At least China’s embattled youth can strike back at the West come May when Glorious Mission, a civilian version of the Chinese army’s first training simulation game, goes on sale, according to the state-run China Daily newspaper. Co-developed by the People’s Liberation Army, the online, first-person shooter game allows players to destroy enemies that resemble U.S.forces.
Glorious Mission and other “serious games” supported by Chinese authorities form one front in Beijing’s multiheaded cultural offensive, launched last fall. There’s been fighting talk from Hu’s likely successor, Xi Jinping.
Here is some footage from the video game from NDTV:
The USA Today article goes on to mention longstanding censorship policies, and the recent limitations on entertainment programming in China. The article includes quotes by Chinese intellectuals hinting at possible policy contradictions between soft power campaigns and ones aimed at bolstering moral correctness:
Grabbing the world’s attention will remain a tough task unless the government relaxes its decades-long control of “cultural products,” cautions Yin Hong, a professor of film and television studies at Beijing’s Tsinghua University.
“The restrictions on culture always make it hard for China to produce world-influencing literature and cinema,” writes China’s most popular blogger, novelist Han Han.
The Diplomat’s David Cohen has more to say about the self-defeating nature of China’s current “cultural” policy:
Paradoxically, the call for strengthening Chinese culture may mean pulling popular (and apolitical) homegrown content off the air and out of the cinemas – there has been a recent spate of bans directed at popular Chinese TV, including dating shows and, most eccentrically, dramas that involve time travel.

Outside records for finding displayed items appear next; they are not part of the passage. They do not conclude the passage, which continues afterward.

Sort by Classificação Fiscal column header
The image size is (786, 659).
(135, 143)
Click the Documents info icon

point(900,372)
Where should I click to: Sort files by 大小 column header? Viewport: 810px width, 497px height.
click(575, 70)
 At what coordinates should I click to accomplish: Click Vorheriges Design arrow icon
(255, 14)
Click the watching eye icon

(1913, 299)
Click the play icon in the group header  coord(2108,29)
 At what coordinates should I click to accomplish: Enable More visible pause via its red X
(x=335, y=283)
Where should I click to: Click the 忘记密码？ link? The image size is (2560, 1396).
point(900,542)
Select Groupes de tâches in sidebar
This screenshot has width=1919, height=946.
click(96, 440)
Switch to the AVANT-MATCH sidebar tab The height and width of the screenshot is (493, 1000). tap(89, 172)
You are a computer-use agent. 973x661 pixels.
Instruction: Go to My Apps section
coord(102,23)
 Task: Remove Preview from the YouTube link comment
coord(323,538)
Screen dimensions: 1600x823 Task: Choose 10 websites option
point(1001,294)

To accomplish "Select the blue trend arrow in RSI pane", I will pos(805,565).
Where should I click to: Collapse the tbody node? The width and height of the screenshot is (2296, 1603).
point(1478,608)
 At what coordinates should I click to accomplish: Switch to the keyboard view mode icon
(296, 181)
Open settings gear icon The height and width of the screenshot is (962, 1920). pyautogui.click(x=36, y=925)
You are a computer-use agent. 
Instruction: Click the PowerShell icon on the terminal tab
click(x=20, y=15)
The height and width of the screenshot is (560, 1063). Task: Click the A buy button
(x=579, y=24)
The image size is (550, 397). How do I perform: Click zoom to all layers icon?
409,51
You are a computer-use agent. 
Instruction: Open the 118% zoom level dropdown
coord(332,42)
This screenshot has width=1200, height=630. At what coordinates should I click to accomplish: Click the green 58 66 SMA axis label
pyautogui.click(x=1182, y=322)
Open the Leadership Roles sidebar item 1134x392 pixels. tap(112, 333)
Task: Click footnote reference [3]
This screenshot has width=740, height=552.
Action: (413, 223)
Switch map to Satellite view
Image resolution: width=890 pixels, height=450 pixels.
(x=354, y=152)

Of course, this type of cultural censorship has a long history in China, including a previous ineffectual effort to force moviegoers to watch a martial arts epic about Confucius instead of Avatar.
Censorship is likely to cripple the international prong of cultural security – the effort to build a high-powered cultural industry. China’s efforts, such as the recent “Flowers of War,” which starred Christian Bale in what was an effort to communicate the Chinese perspective on World War II to a foreign audience, are frequently overshadowed by negative stories. In this case, Bale was forcibly prevented from meeting a rights activist under informal house arrest.